Task brief: The records below should be printed once more, exactly as they appear.

Data supplied:
────────────────────

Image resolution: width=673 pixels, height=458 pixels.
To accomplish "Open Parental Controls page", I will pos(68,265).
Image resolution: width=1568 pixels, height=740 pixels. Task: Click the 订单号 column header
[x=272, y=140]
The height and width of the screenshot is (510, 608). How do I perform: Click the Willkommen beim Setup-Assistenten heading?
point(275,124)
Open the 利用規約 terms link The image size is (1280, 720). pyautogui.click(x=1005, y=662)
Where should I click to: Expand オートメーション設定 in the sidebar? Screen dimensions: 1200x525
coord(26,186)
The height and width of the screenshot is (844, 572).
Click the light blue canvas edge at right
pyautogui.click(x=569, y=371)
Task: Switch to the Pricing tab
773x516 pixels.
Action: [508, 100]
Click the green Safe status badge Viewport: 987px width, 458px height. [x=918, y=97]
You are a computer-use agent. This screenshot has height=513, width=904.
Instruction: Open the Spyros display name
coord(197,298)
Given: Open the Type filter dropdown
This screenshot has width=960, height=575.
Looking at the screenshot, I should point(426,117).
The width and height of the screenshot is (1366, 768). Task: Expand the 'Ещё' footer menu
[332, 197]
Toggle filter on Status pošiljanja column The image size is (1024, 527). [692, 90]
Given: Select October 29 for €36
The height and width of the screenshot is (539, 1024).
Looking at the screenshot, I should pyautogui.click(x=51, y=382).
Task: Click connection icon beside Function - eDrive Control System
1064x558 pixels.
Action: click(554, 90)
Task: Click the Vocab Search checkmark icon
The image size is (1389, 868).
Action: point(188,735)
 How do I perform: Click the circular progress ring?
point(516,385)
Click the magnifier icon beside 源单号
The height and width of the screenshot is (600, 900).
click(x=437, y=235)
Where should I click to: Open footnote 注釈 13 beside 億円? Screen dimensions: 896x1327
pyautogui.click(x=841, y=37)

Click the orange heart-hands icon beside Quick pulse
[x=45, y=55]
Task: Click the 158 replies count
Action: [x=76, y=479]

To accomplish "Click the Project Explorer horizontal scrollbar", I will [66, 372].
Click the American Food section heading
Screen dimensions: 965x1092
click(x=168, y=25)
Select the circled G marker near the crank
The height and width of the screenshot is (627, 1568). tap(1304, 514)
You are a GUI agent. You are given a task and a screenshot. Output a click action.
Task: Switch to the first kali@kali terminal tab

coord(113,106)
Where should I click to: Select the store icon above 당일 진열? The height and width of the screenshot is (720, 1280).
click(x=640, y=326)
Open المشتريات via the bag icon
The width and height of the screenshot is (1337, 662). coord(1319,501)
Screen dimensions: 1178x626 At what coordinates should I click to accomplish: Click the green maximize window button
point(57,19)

────────────────────

Exercise response:
Image resolution: width=673 pixels, height=458 pixels.
To accomplish "Open Parental Controls page", I will pos(68,265).
Image resolution: width=1568 pixels, height=740 pixels. Task: Click the 订单号 column header
[x=272, y=140]
The height and width of the screenshot is (510, 608). How do I perform: Click the Willkommen beim Setup-Assistenten heading?
point(275,124)
Open the 利用規約 terms link The image size is (1280, 720). pyautogui.click(x=1005, y=662)
Where should I click to: Expand オートメーション設定 in the sidebar? Screen dimensions: 1200x525
coord(26,186)
The height and width of the screenshot is (844, 572).
Click the light blue canvas edge at right
pyautogui.click(x=569, y=371)
Task: Switch to the Pricing tab
773x516 pixels.
Action: [508, 100]
Click the green Safe status badge Viewport: 987px width, 458px height. [x=918, y=97]
You are a computer-use agent. This screenshot has height=513, width=904.
Instruction: Open the Spyros display name
coord(197,298)
Given: Open the Type filter dropdown
This screenshot has width=960, height=575.
Looking at the screenshot, I should point(426,117).
The width and height of the screenshot is (1366, 768). Task: Expand the 'Ещё' footer menu
[332, 197]
Toggle filter on Status pošiljanja column The image size is (1024, 527). [692, 90]
Given: Select October 29 for €36
The height and width of the screenshot is (539, 1024).
Looking at the screenshot, I should pyautogui.click(x=51, y=382).
Task: Click connection icon beside Function - eDrive Control System
1064x558 pixels.
Action: click(554, 90)
Task: Click the Vocab Search checkmark icon
The image size is (1389, 868).
Action: point(188,735)
 How do I perform: Click the circular progress ring?
point(516,385)
Click the magnifier icon beside 源单号
The height and width of the screenshot is (600, 900).
click(x=437, y=235)
Where should I click to: Open footnote 注釈 13 beside 億円? Screen dimensions: 896x1327
pyautogui.click(x=841, y=37)

Click the orange heart-hands icon beside Quick pulse
[x=45, y=55]
Task: Click the 158 replies count
Action: [x=76, y=479]

To accomplish "Click the Project Explorer horizontal scrollbar", I will [66, 372].
Click the American Food section heading
Screen dimensions: 965x1092
click(x=168, y=25)
Select the circled G marker near the crank
The height and width of the screenshot is (627, 1568). tap(1304, 514)
You are a GUI agent. You are given a task and a screenshot. Output a click action.
Task: Switch to the first kali@kali terminal tab

coord(113,106)
Where should I click to: Select the store icon above 당일 진열? The height and width of the screenshot is (720, 1280).
click(x=640, y=326)
Open المشتريات via the bag icon
The width and height of the screenshot is (1337, 662). coord(1319,501)
Screen dimensions: 1178x626 At what coordinates should I click to accomplish: Click the green maximize window button
point(57,19)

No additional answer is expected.